The theme in my practice has been anger this week. You know, that revved up feeling that you get when something really p*&%es you off. We all have to a greater or lesser degree. We would not want it to go away entirely either. You want to be able to fight or flee if someone is attacking you. But the problem with most relationship situations is that the other person is not really trying to attack you. It just feels that way. Yesterday, I was telling my husband that WE forgot to write our friend a check for money that we owed. I heard him respond from the other room and this is what he said: instead of talking about writing the check, you could just write the check. This may have been a joke. Now that I am writing this and those who know my husband would definitely know. It was a joke. However, I was getting ready for work, fixing my daughter’s hair, thinking about how I would get her later from Girl Scouts and my heart raced. 4,000 thoughts came through my mind about how HE doesn’t get it.. Thankfully, this week anger was on my mind. I asked the question several times to others. Is what you are about to say going to be heard if you say it the way you are about to say it? In my mind, at that exact moment, I knew the answer. Hell no. I mean heck no (I mean hell no). No way, no chance. So I said nothing. I drove to work and noticed my heart rate go back to normal.

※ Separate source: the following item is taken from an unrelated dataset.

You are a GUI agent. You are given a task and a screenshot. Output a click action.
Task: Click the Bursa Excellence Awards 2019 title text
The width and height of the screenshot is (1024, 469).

I parked my car at work and got a text saying thank you for everything you do. And by the way, I wrote the check. No need to say anything after all.
- If your heart is racing wait to tell the person what you are thinking.
- Once you are calm ask yourself: what was meant by what he or she said? Try your best to hold the other person innocent.
- Proceed politely in confronting. i.e. Start with something positive. Then be curious (truly, curious) Hey, usually you appreciate me so I was surprised when you asked me to write the check when you knew I was doing a ton. What did you mean by that?
Know that not everyone is going to hear you or care. But some will. You will learn over time who not to bother with and who you can be honest with. A word of caution. Too much sharing, confronting can be exhausting for those around you. I really recommend unless something is REALLY bugging you to not bother confronting and instead assume that the other has good intention or that maybe they are having a bad day and that it has nothing to do with you. Now if that itch just won’t go away, then you must say something. Try #3.